On July 23, 2024, the California Court of Appeal for the Fourth Appellate District held that the business models of Meta (owner of Facebook) and Snap Inc. (owner of Snapchat) place them beyond the coverage of the SCA because those companies' social media platforms already access and use customer information as part of their regular business operations. The case is currently pending before the Supreme Court of California.

== Robbins v. Lower Merion School District ==
The Act was invoked in the 2010 Robbins v. Lower Merion School District case, where plaintiffs charged two suburban Philadelphia high schools with secretly spying on students by surreptitiously and remotely activating webcams embedded in school-issued laptops the students were using at home, violating their right to privacy. The schools admitted to secretly snapping over 66,000 webshots and screenshots, including webcam shots of students in their bedrooms.

== Criticisms ==
The language and provisions set during the 1986 year of the SCA do not comprehensively apply to modern day technology and the advancements. The SCA has led to ambiguity in compliance for ISPs as the legislation is outdated. This causes technology companies to take risks and alter their businesses to appease both domestic and international users who wish to access servers.

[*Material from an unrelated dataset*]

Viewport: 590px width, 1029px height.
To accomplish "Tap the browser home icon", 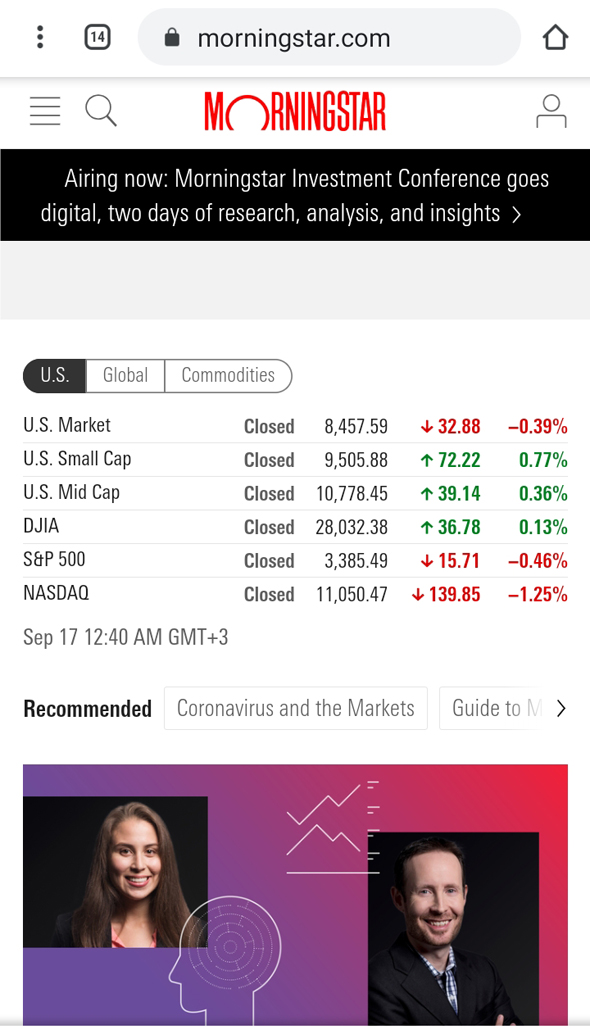I will pyautogui.click(x=555, y=37).
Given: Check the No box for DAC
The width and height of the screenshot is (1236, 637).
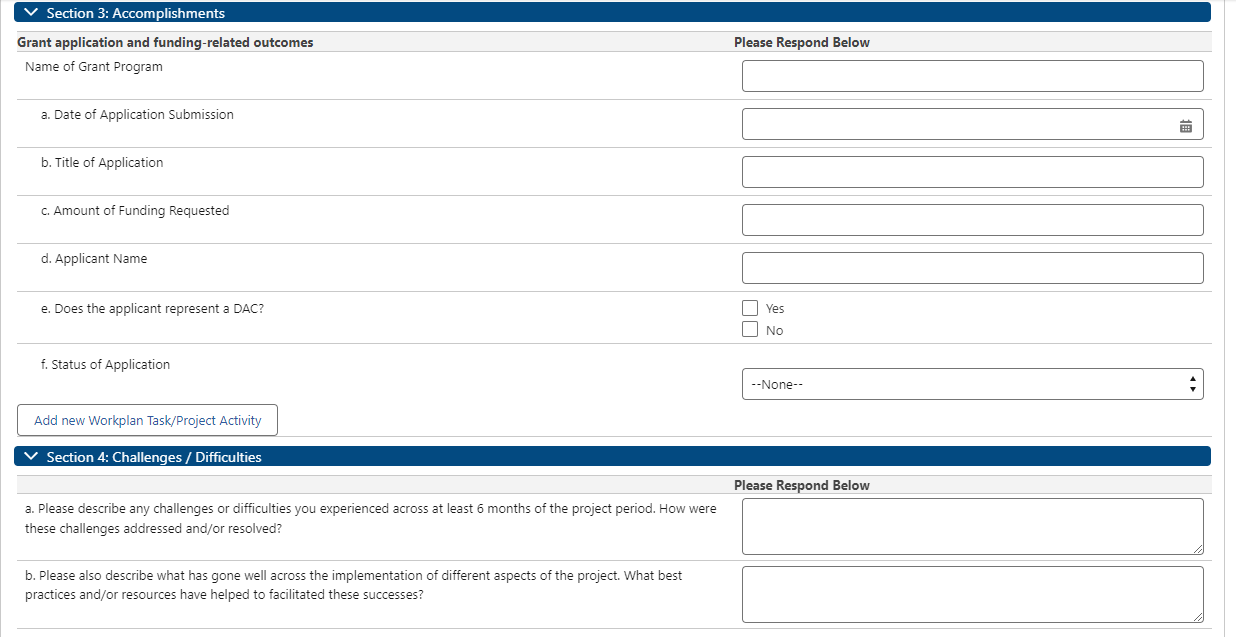Looking at the screenshot, I should (x=750, y=330).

Courts have become unsure of the way that SCA can apply to modern service providers, being given flexibility of interpretation. The result could be little protection actually offered. Flexibility dictates that a court decision may come down to a rhetoric, like if a server is a storage site or a communications center (which could happen in the case of Gmail.) This makes it so that broad principles and interpretations are meant to keep pace with technology.

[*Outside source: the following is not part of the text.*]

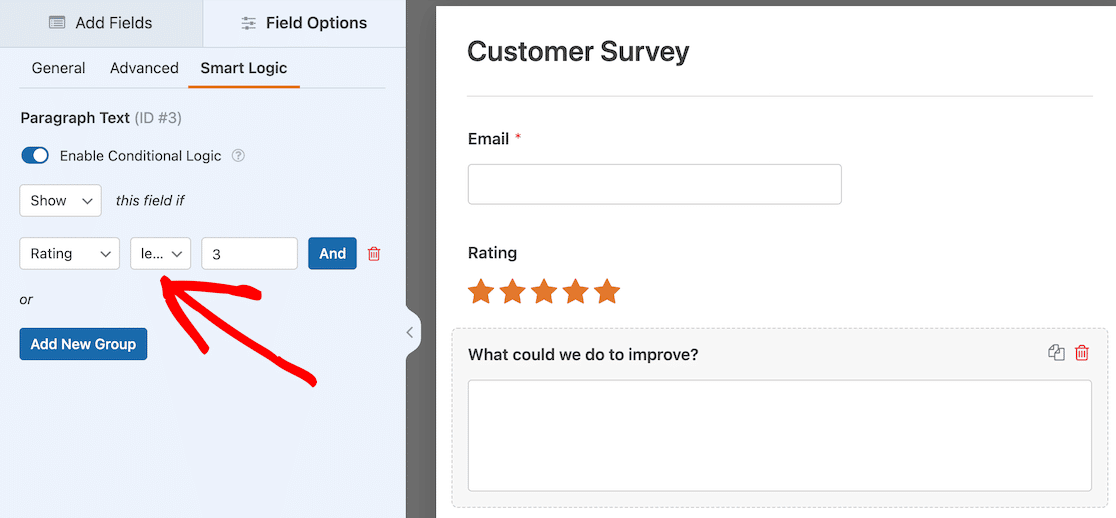Open the General sub-tab
The image size is (1116, 518).
(58, 68)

A societal criticism of the SCA is that the courts should be looking at the intents of parties, rather than access to communications. This brings into question the role of service providers as neutral repositories for content. In the modern space, service providers are unclear as to whether applying the SCA would be a violation of user privacy rights or not. As a result, non compliance to subpoena could have a legal and economic impact on service providers.

The SCA is driven by case law and court interpretation. This can be criticized as an unstable grounds for an established standard. The SCA becomes less applicable as interpretations are stretched to meet new technology. Individual case law interpretations have the potential to leave undesirable political, social, and economic impacts both in the U.S. and globally.

Absence of Congressional legislative SCA reform since its 1986 enactment has been its biggest criticism due to historical and projected technological growth.